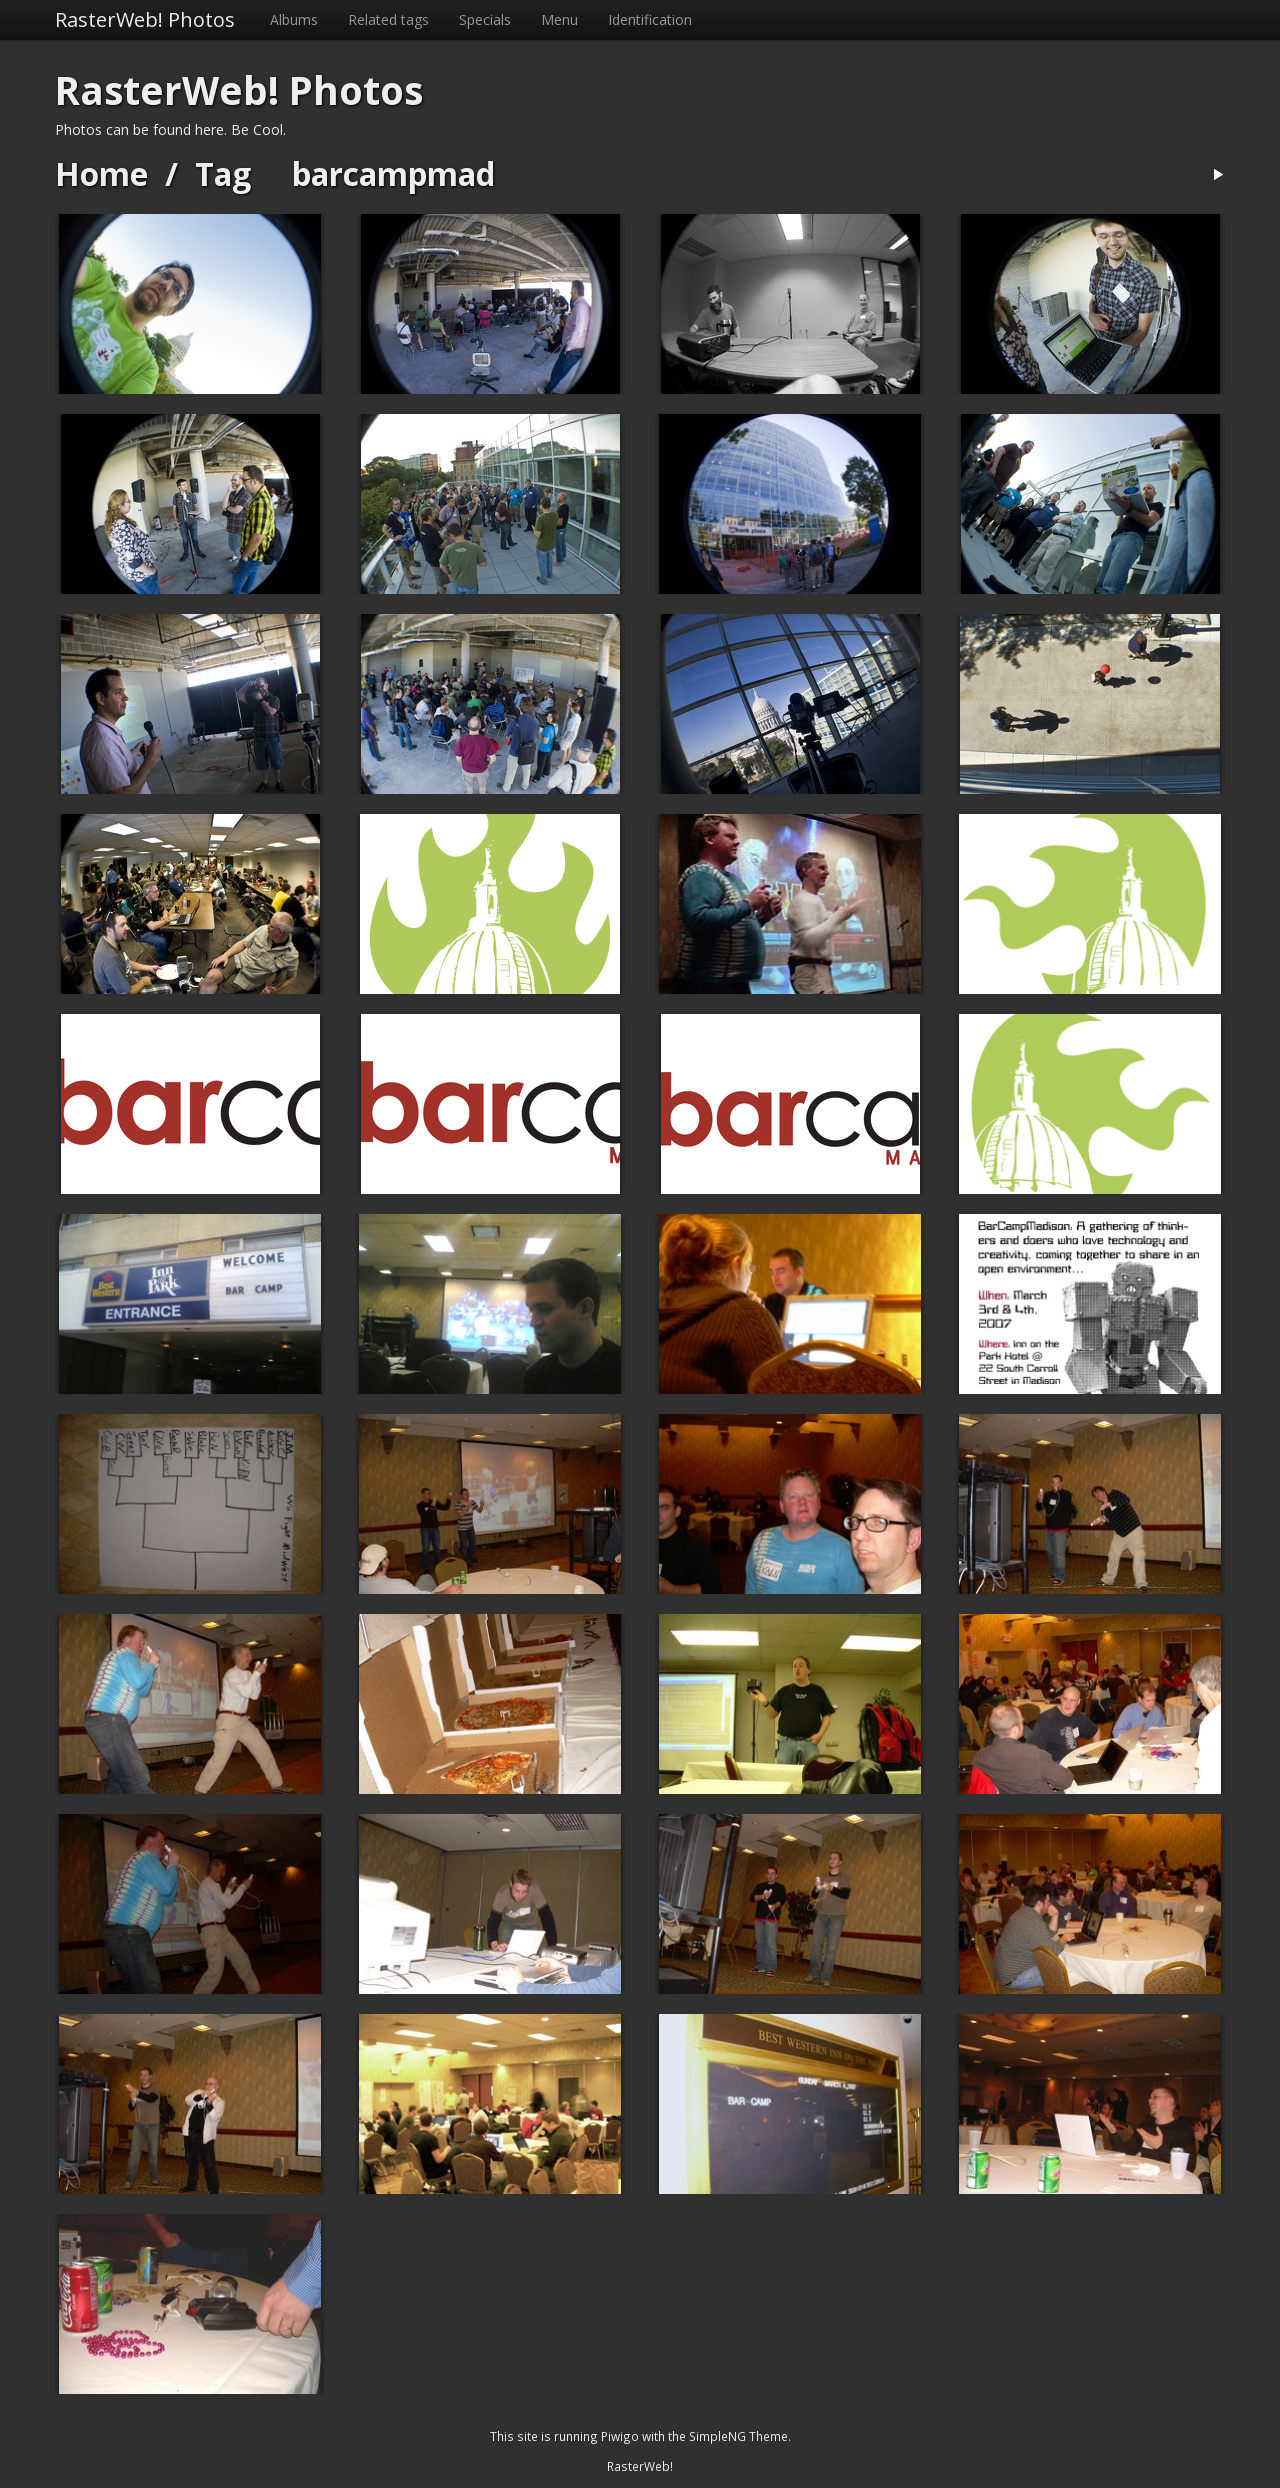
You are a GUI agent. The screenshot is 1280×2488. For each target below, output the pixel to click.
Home (101, 173)
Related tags (388, 19)
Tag (223, 173)
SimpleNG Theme (738, 2436)
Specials (485, 19)
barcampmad (393, 173)
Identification (650, 19)
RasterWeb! (640, 2466)
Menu (559, 19)
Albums (294, 19)
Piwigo (620, 2436)
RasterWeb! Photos (145, 19)
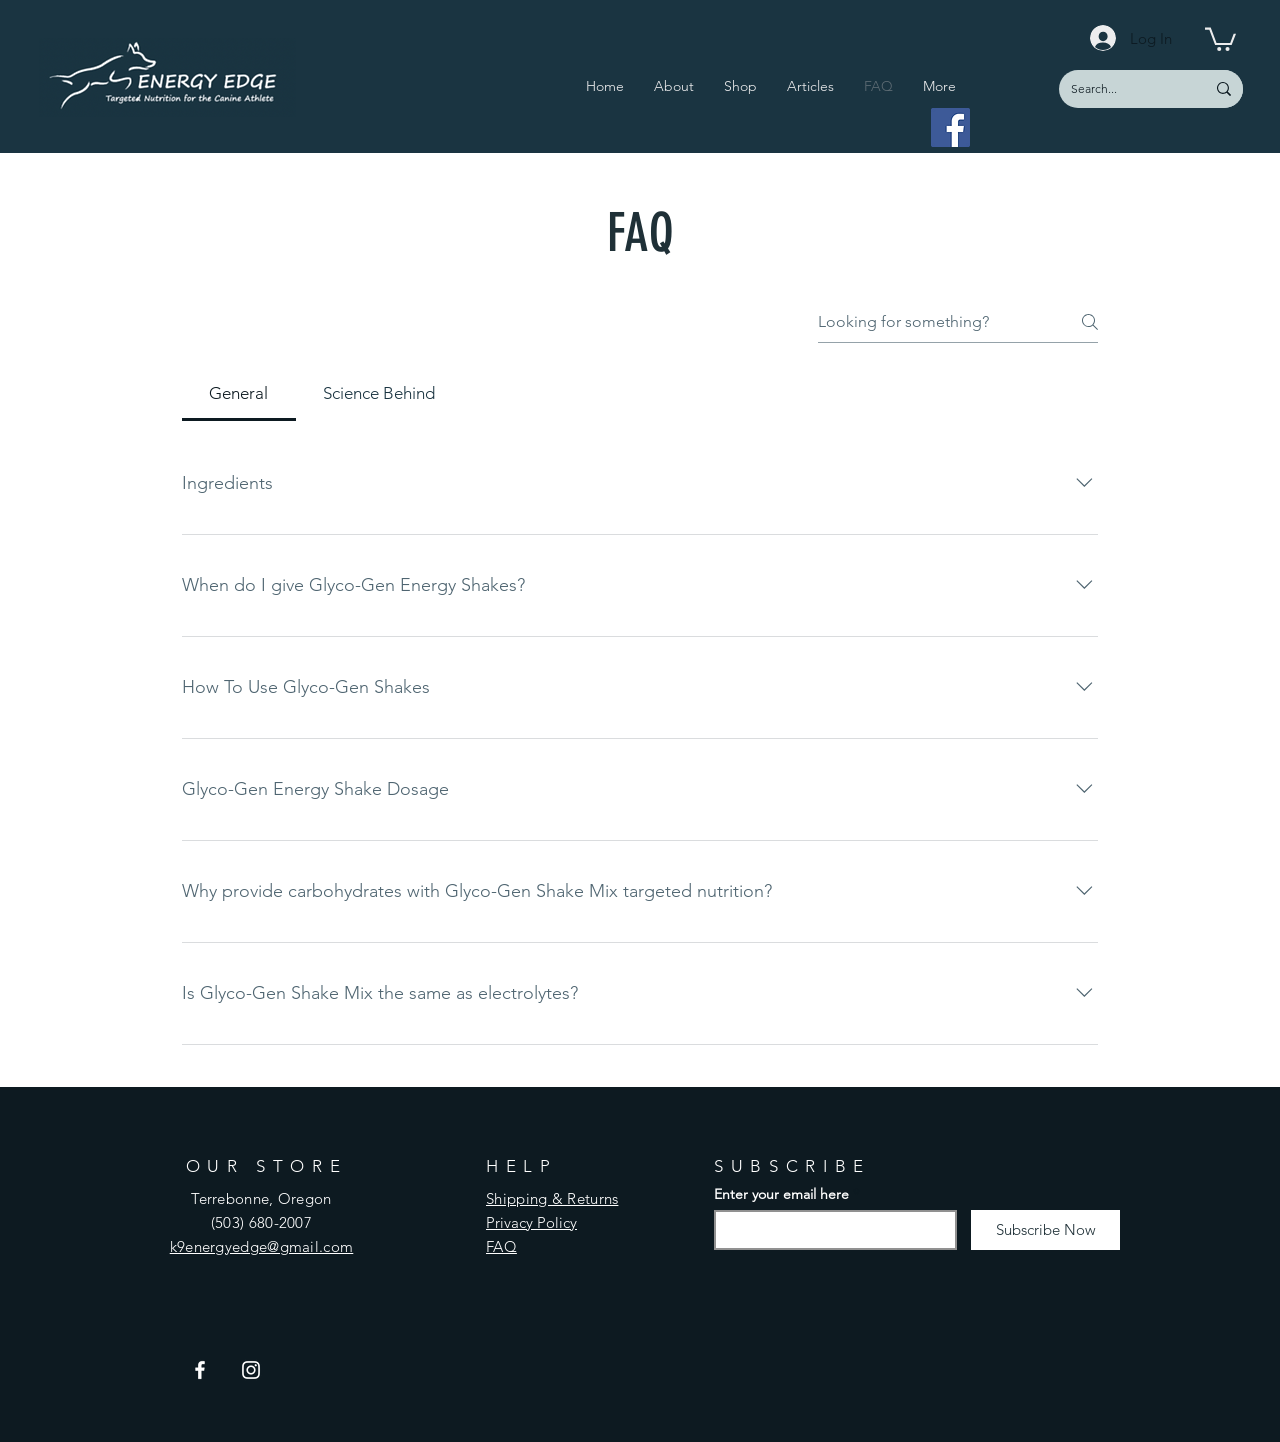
______________________________
Copy all the items above word for word, leaving out the pictures.

• **Answer below**:
You are a GUI agent. The screenshot is 1280×2488. For each target below, output the pixel to click.
Home (101, 173)
Related tags (388, 19)
Tag (223, 173)
SimpleNG Theme (738, 2436)
Specials (485, 19)
barcampmad (393, 173)
Identification (650, 19)
RasterWeb! (640, 2466)
Menu (559, 19)
Albums (294, 19)
Piwigo (620, 2436)
RasterWeb! Photos (145, 19)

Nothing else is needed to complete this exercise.